I’ve almost seen as much talk about social networking software as I have about blogging. I guess you could consider blogging as social networking, but what I am talking about is spoke, linked in, etc.
Initial buzz was that these tools could be potentially advantageous to recruiters in terms of finding people in the industry and making a connection. In my opinion, that is half right. What these tools are best at is housing a database of people with their company name, title and contact info. Given that data, what good recruiters are going to use a tool to link through X number of people to call the candidate? Exactly none. We call the candidate directly…we’re not shy. I don’t need an introduction…I’m just fine saying “Hi, I am Heather and I work at Microsoft…have you thought about working at Microsoft?“ (OK, that’s a little corny but you get the point).
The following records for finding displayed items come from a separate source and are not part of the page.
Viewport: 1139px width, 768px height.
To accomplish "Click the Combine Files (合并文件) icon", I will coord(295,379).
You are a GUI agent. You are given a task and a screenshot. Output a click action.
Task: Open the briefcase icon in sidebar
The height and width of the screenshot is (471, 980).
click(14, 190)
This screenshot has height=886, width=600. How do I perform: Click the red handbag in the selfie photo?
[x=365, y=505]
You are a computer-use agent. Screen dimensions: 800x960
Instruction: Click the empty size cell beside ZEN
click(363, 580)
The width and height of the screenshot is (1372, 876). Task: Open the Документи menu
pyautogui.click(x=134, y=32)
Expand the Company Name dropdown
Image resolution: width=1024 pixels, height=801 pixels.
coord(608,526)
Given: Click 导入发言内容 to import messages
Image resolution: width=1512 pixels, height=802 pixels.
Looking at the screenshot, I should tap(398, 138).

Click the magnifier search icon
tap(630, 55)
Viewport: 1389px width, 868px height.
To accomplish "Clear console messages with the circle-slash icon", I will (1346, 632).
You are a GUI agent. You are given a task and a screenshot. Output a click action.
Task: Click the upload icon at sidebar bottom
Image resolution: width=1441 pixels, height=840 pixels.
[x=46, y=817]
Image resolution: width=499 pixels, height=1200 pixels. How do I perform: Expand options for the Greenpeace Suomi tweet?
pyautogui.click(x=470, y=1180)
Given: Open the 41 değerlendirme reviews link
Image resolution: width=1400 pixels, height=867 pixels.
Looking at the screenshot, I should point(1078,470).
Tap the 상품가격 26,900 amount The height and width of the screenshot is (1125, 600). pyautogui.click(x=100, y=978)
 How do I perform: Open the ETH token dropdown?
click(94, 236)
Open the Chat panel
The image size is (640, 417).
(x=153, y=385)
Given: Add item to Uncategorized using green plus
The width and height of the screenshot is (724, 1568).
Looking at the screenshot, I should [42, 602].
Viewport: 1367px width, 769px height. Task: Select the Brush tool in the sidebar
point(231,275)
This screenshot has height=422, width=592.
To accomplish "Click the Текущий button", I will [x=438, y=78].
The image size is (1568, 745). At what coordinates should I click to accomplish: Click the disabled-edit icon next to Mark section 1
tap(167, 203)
So here’s how recruiters should use the spoke and linked in type of tools:
1) keyword searches. Haven’t heard me talk about keyword searching enough right? If you want to be found (and really, who doesn’t want to be found for one reason or another?), make sure your bio is in there and full of the good key words.
2) being searchable. I want to make sure all the good marketers out there know who I am and these tools let me do that. The downside of this is that I have had a bunch of people I don’t know contact me because they want to be my connection. If someone was looking for a position, though, I hope they would use these tools to go and find recruiters contact info and e-mail me directly.
Sometimes the best use for a tool isn’t the exact user scenario that was envisioned. That’s cool with me. All I need is to know who the good marketing people are and I’ll call them. I don’t need some application polling my hard drive. But it does make me wonder if their product managers realize that what they have developed is a really great leads database for recruiters. And I wonder if job seekers know to be in there.